Grand Hotel, Scarborough, 23rd – 25th September , 2016
Fantasycon was… interesting. It remains the most writerly of cons with most panels aimed at writers and peopled by writers and industry professionals. Its progamme is hard to fault and there are lots of book launches and plenty of freebie books. (I’m looking forward to reading my freebies: Adrian Tchaikovsky’s Guns of the Dawn, Naomi Novik’s Uprooted, and Helen Keen’s The Science of Game of Thrones.)
I signed up for a couple of excellent small events, including the Scott Lynch and Elizabeth Bear one on being a writer.Meg Davis was particularly interesting on the process of being a literary agent.

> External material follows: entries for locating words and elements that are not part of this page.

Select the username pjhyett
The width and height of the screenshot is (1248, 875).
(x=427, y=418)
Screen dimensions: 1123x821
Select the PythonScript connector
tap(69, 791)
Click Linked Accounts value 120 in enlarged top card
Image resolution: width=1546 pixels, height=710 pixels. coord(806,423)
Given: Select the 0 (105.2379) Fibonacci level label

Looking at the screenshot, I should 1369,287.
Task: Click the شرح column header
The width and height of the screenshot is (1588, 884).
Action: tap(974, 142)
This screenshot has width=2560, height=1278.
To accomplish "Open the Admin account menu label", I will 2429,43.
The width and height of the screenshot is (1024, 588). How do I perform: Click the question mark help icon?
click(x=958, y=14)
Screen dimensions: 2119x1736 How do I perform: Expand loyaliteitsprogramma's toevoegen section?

The panel rooms were a good size (some of them in the Grand’s sister hotel just round the corner) and there was always social seating available in at least one of the bars.
The Grand Hotel was actually a perfect setting for a horror con (or an Agatha Christie novel), but it worked for fantasy, too. 365 rooms, 12 floors, four turrets for days of the year/months/seasons. It’s Victorian Gothick or possibly Victorian Grotesque. (Just check out the brickwork in the photo.)
It must have been very grand in its heyday, but now it’s being milked by Pontins. The maximum profit for the minimum amount of renovation/upkeep seems to be the way of things, so there are patches of damp plaster, broken toilets, lifts that don’t work (and when they do you kind of wish you weren’t trusting your life to them).
The lounge bar which still has glorious ornamental pillars with plasterwork similar to the ones in the Brighton Pavilion now has a row of fruit machines, and the corridor leading to the dealer rooms was jam-packed with re-charging mobility scooters.
But for all that was wrong with the Grand, the staff were unfailingly pleasant and you can’t beat it for value for money. The basic room-share cost £40 per person per night for bed, breakfast and evening meal. (Compare that to the £130 a night that I paid for a single room for the York Fantasycon, and that was only for bed and breakfast.) I’m surprised the Grand can function at all at that price. We paid an extra tenner per person per night for a sea-view room and a place in the ‘posh’ dining room. (Same food but no queues.) That was a good move. Our twin bedroom was tired, but functional and clean, and the view over South Bay was magnificent. Sadly the windows were so salt-caked that getting a photo of the view was pretty difficult.
Of course you could step out on to the terrace for a good photo opportunity. Below is South Bay at dusk with the harbour down below and the Norman castle on the headland.
An unexpected bonus was an enormous ‘afternoon tea’ in the Grand. Terry and I ordered tea for two. We should have shared tea for one. When it arrived, it was so big we didn’t know whether to eat it or ride it. I don’t normally take photos of food but this had to be an exception. In addition to the pot of tea for two, I counted: eight sandwiches, a pile of crisps and salad, four mini cream eclairs, six profiteroles, two huge pieces of cake (carrot cake and chocolate fudge), two mini cupcakes and two scones with clotted cream and jam. Price? £8 each. After an hour of munching we admitted defeat and took a plate of leftover cakes to our room where we had them for supper. The following morning there were still cakes staring back at us. With a cry of ‘Not for breakfast,’ the last few pieces went in the bin. Defeated by a plate of cakes!
I’m told that next year’s Fantasycon is in Daventry. It may be a sensible central location, but I doubt it can live up to the sheer quirkiness of Scarborough.